**What the task asks**
Without changing a single word, set down all of the records.

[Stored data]
——————————

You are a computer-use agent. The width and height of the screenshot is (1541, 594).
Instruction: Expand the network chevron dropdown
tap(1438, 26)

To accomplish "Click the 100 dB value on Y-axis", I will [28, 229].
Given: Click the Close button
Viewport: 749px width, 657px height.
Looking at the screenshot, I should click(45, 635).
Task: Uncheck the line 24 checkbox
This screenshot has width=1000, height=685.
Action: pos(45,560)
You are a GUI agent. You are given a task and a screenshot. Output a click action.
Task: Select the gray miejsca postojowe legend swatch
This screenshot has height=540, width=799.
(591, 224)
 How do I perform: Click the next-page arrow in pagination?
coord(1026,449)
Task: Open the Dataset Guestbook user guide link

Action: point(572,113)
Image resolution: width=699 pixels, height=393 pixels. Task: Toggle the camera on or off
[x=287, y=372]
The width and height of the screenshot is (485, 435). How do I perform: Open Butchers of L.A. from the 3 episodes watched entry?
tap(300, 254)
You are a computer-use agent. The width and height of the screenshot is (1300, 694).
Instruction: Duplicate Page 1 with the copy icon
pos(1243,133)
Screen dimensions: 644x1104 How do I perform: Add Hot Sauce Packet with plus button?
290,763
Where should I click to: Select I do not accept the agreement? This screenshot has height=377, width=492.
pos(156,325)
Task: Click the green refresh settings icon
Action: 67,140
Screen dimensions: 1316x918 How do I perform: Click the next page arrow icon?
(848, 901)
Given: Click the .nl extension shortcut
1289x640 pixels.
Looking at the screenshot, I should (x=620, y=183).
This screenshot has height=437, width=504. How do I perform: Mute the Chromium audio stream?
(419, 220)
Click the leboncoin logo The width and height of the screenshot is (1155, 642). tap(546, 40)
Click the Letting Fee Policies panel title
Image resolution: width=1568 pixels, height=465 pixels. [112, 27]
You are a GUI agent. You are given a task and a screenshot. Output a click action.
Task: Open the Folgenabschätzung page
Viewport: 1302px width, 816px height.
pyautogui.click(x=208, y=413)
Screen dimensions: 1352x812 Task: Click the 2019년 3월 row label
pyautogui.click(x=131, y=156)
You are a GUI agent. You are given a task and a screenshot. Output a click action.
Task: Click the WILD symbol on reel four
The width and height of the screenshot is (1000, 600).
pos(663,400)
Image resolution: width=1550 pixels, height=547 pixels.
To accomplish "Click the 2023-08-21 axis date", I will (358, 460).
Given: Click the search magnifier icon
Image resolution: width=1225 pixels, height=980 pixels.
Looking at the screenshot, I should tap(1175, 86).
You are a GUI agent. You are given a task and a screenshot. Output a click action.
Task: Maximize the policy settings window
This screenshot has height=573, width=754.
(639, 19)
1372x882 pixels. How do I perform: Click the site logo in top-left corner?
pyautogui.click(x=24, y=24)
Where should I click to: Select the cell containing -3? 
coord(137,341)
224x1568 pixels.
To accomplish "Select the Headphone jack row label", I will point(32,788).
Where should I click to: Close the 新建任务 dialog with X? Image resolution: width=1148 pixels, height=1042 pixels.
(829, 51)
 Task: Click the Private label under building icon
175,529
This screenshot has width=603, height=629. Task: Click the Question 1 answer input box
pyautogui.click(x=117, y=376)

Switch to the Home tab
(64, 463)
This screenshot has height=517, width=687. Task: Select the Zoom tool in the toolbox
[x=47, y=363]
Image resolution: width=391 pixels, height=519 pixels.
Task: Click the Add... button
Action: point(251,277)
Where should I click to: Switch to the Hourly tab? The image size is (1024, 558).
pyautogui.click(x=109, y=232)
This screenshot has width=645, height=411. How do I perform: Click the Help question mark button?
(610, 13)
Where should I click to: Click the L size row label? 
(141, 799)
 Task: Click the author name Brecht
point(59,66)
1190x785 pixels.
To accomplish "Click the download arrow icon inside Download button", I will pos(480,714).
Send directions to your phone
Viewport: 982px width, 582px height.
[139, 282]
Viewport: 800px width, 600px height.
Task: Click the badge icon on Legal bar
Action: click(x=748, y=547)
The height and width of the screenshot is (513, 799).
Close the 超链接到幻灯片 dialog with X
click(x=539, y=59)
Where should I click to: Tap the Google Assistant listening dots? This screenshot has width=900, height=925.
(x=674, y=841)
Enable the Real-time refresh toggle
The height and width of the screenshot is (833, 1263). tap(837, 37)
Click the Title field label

——————————

**Answer to this exercise**
You are a computer-use agent. The width and height of the screenshot is (1541, 594).
Instruction: Expand the network chevron dropdown
tap(1438, 26)

To accomplish "Click the 100 dB value on Y-axis", I will [28, 229].
Given: Click the Close button
Viewport: 749px width, 657px height.
Looking at the screenshot, I should click(45, 635).
Task: Uncheck the line 24 checkbox
This screenshot has width=1000, height=685.
Action: pos(45,560)
You are a GUI agent. You are given a task and a screenshot. Output a click action.
Task: Select the gray miejsca postojowe legend swatch
This screenshot has height=540, width=799.
(591, 224)
 How do I perform: Click the next-page arrow in pagination?
coord(1026,449)
Task: Open the Dataset Guestbook user guide link

Action: point(572,113)
Image resolution: width=699 pixels, height=393 pixels. Task: Toggle the camera on or off
[x=287, y=372]
The width and height of the screenshot is (485, 435). How do I perform: Open Butchers of L.A. from the 3 episodes watched entry?
tap(300, 254)
You are a computer-use agent. The width and height of the screenshot is (1300, 694).
Instruction: Duplicate Page 1 with the copy icon
pos(1243,133)
Screen dimensions: 644x1104 How do I perform: Add Hot Sauce Packet with plus button?
290,763
Where should I click to: Select I do not accept the agreement? This screenshot has height=377, width=492.
pos(156,325)
Task: Click the green refresh settings icon
Action: 67,140
Screen dimensions: 1316x918 How do I perform: Click the next page arrow icon?
(848, 901)
Given: Click the .nl extension shortcut
1289x640 pixels.
Looking at the screenshot, I should (x=620, y=183).
This screenshot has height=437, width=504. How do I perform: Mute the Chromium audio stream?
(419, 220)
Click the leboncoin logo The width and height of the screenshot is (1155, 642). tap(546, 40)
Click the Letting Fee Policies panel title
Image resolution: width=1568 pixels, height=465 pixels. [112, 27]
You are a GUI agent. You are given a task and a screenshot. Output a click action.
Task: Open the Folgenabschätzung page
Viewport: 1302px width, 816px height.
pyautogui.click(x=208, y=413)
Screen dimensions: 1352x812 Task: Click the 2019년 3월 row label
pyautogui.click(x=131, y=156)
You are a GUI agent. You are given a task and a screenshot. Output a click action.
Task: Click the WILD symbol on reel four
The width and height of the screenshot is (1000, 600).
pos(663,400)
Image resolution: width=1550 pixels, height=547 pixels.
To accomplish "Click the 2023-08-21 axis date", I will (358, 460).
Given: Click the search magnifier icon
Image resolution: width=1225 pixels, height=980 pixels.
Looking at the screenshot, I should tap(1175, 86).
You are a GUI agent. You are given a task and a screenshot. Output a click action.
Task: Maximize the policy settings window
This screenshot has height=573, width=754.
(639, 19)
1372x882 pixels. How do I perform: Click the site logo in top-left corner?
pyautogui.click(x=24, y=24)
Where should I click to: Select the cell containing -3? 
coord(137,341)
224x1568 pixels.
To accomplish "Select the Headphone jack row label", I will point(32,788).
Where should I click to: Close the 新建任务 dialog with X? Image resolution: width=1148 pixels, height=1042 pixels.
(829, 51)
 Task: Click the Private label under building icon
175,529
This screenshot has width=603, height=629. Task: Click the Question 1 answer input box
pyautogui.click(x=117, y=376)

Switch to the Home tab
(64, 463)
This screenshot has height=517, width=687. Task: Select the Zoom tool in the toolbox
[x=47, y=363]
Image resolution: width=391 pixels, height=519 pixels.
Task: Click the Add... button
Action: point(251,277)
Where should I click to: Switch to the Hourly tab? The image size is (1024, 558).
pyautogui.click(x=109, y=232)
This screenshot has width=645, height=411. How do I perform: Click the Help question mark button?
(610, 13)
Where should I click to: Click the L size row label? 
(141, 799)
 Task: Click the author name Brecht
point(59,66)
1190x785 pixels.
To accomplish "Click the download arrow icon inside Download button", I will pos(480,714).
Send directions to your phone
Viewport: 982px width, 582px height.
[139, 282]
Viewport: 800px width, 600px height.
Task: Click the badge icon on Legal bar
Action: click(x=748, y=547)
The height and width of the screenshot is (513, 799).
Close the 超链接到幻灯片 dialog with X
click(x=539, y=59)
Where should I click to: Tap the Google Assistant listening dots? This screenshot has width=900, height=925.
(x=674, y=841)
Enable the Real-time refresh toggle
The height and width of the screenshot is (833, 1263). tap(837, 37)
Click the Title field label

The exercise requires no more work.